With Willpower and Agility, Walter is a strong defensive option for mystics who just don't care about their other stats in the slightest. His ability is hard to leverage - taking extra horror as you're getting hit certainly isn't something anyone wants - but has some real build around potential, albeit usually with characters who don't care about his stat boost. Tommy Muldoon and Carolyn Fern in particular have builds that enjoy being hit, and can use Walter again and again. It's also worth considering the use of Walter drawing cards when you're getting disposable allies killed - there are some allies in both mystic and seeker who are meant to die, and so provide a good source of soak.

With Intellect and Agility, Yamamura is an immediate friend for the number of Seekers who prefer to run from problems or the number of Rogues who are focused on clues. His power is one of the most generally strong ones as well. Being able to turn Insight tokens into 0s or +2s is huge, and he can equally help you get lots of recognition or try to avoid it. It's a good enough effect that anyone can consider Yamamura, especially Mystics who are already running token-draw abilities.

Interlude: The Plain Doll

Between scenarios 2 and 3, you'll have an interlude with the Plain Doll. There, you get to ask her 3 questions (or 4, if all bystanders in the previous scenario were killed). The questions and their effects are as follows:

What has happened to Arkham? places an insight token in the insight display at the start of each scenario, allowing you to gather Recognition faster. This also helps unlock the Brain of Mensis path in Scenario 7.

What is The Hunt? lowers the Recognition requirement to place Metamorphosis and Milkweed encounter sets in the deck by 1, which allows you to add more difficult, experience-granting monsters into the encounter deck. This also helps unlock the Lady Maria path in Scenario 7.

Did Gehrman send you to help us? lets you swap the Guidance you received in scenario 1 for a different one. This also helps unlock the Lady Maria path in Scenario 7.

MATERIAL:
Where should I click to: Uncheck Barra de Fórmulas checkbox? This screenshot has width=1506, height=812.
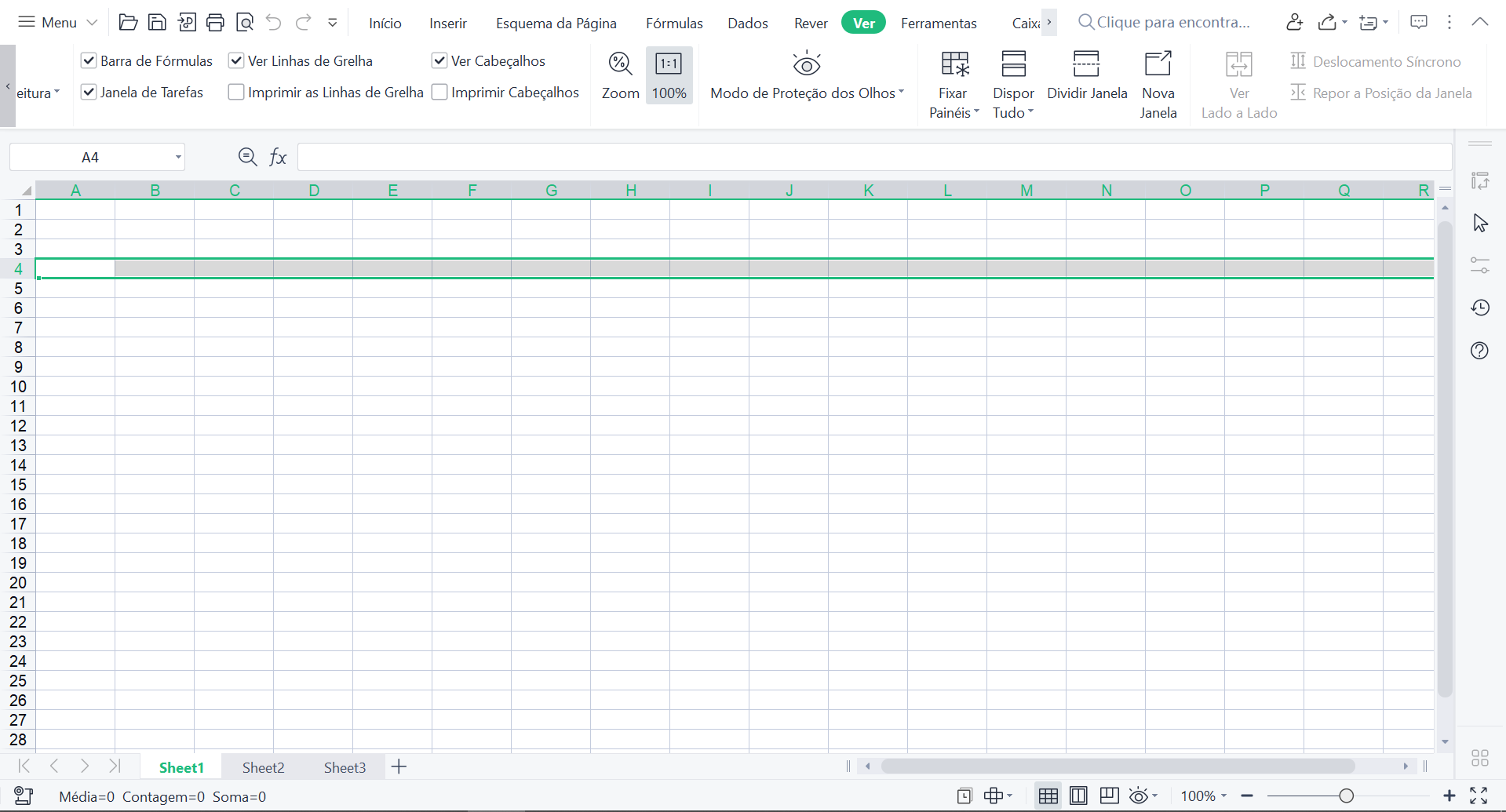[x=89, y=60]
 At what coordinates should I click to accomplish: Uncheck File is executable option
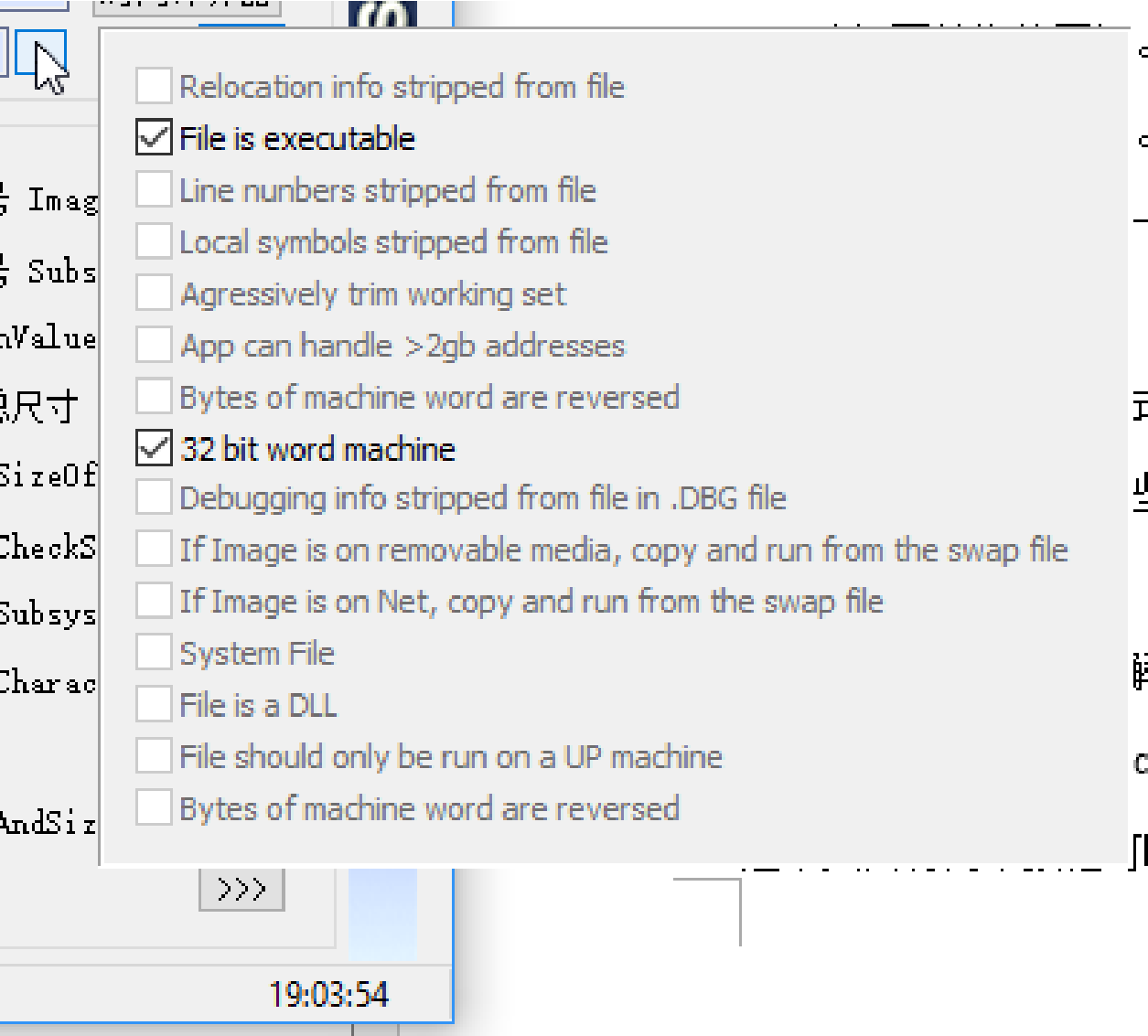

STATED PROBLEM A:
Answer these questions using the game guide:
(i) Which two stats does Yamamura have?
(ii) How many questions can you ask the Plain Doll if all bystanders in the previous scenario were killed?
(iii) Which question lets you swap the Guidance you received in scenario 1 for a different one?
STATED PROBLEM B: Retype the passage of the game guide starting at "Between scenarios 2" and ending at "Mensis path in Scenario 7.".
STATED PROBLEM C: Continue the game guide from the point where it stops.
The listing has no connection to the game guide.

EXERCISE ANSWER A:
(i) Intellect and Agility
(ii) 4
(iii) Did Gehrman send you to help us?

EXERCISE ANSWER B:
Between scenarios 2 and 3, you'll have an interlude with the Plain Doll. There, you get to ask her 3 questions (or 4, if all bystanders in the previous scenario were killed). The questions and their effects are as follows:

What has happened to Arkham? places an insight token in the insight display at the start of each scenario, allowing you to gather Recognition faster. This also helps unlock the Brain of Mensis path in Scenario 7.

EXERCISE ANSWER C:
Why do you call us Hunters? allows you to place two cards from the Hunters of Yharnam encounter set instead of 1 for scenarios 3-7, making them a bit more difficult, but giving 5 more chances at the spoils loot. This also helps unlock the Lady Maria path in Scenario 7.

What is The Blood Healing Church? lets any one investigator heal a trauma.

What are Beasts? allows you to remove a non-elite enemy of your choice from the encounter deck of each scenario.

What's all this about 'channeling an Eldritch Truth?' lowers your Recognition by 1, but gives everyone 2 bonus experience.

Has this all happened before? allows anyone who has completed the Bloodborne: City of the Unseen Campaign before to take a Spoils card they had previously earned and put it in their deck now. This is the only way to pick out a specific Spoils!

Is any of this real? allows any one investigator to take a mental trauma to swap their current basic weakness for one of two random weaknesses.

Communion Story Paths

Scenario 7, Communion, has 3 different paths to take, with 3 different boss fights and rewards. Which paths you're able to take, however, depend on what you've done. You must achieve one of the two advanced paths in order to unlock the alternate final scenario.

The path leading to Mergo's Wet Nurse is open regardless of what happens - and if you have Recognition of 12 or lower, it's the only path you can take.

The path leading to The Bottomless Curse, where you fight lady Maria, requires 12 points from the list below:

  • +2 for having "A Dream of the Beginning", based on your investigator
  • +1 for having "A Dream of Yearning", based on your investigator
  • +1 if you chose the Lumenflower Keepsake or Old Hunter's Bone story asset from scenario 1
  • +1 if you ask the Plain Doll "Why do you call us Hunters" in Interlude 1
  • +1 if you ask the Plain Doll "What is The Hunt?"
  • +1 if you ask the Plain Doll "Did Gerham send you to help us?"
  • +3 if you acquired the Orphan's Cord of the Eye from the faculty office location in Scenario 4
  • +2 if you acquired any other Cord of the Eyes
  • +5 if you recorded 4 Byrgenwerth Mysteries during scenario 4
  • +1 if you have the Wild Curiosity story weakness, received after Scenario 4
  • +2 if you have the Bottomless Curse story weakness, received after Scenario 4
  • +3 if you killed Ebrietas in Scenario 5
  • +1 if you completed Scenario 5 by putting offerings on the Altar of Despair

If you're pursuing the Cord of Eyes and have killed Ebrietas, that gives you 8 of the 12 required points to start. Doing well in Scenario 4 gives you five more, allowing you to pursue this path. If you miss it, you'll need to have asked the right questions to the doll and have the right investigator to gaurentee success - although in a four person group, you're gaurenteed to have the weaknesses, and then only need one additional point.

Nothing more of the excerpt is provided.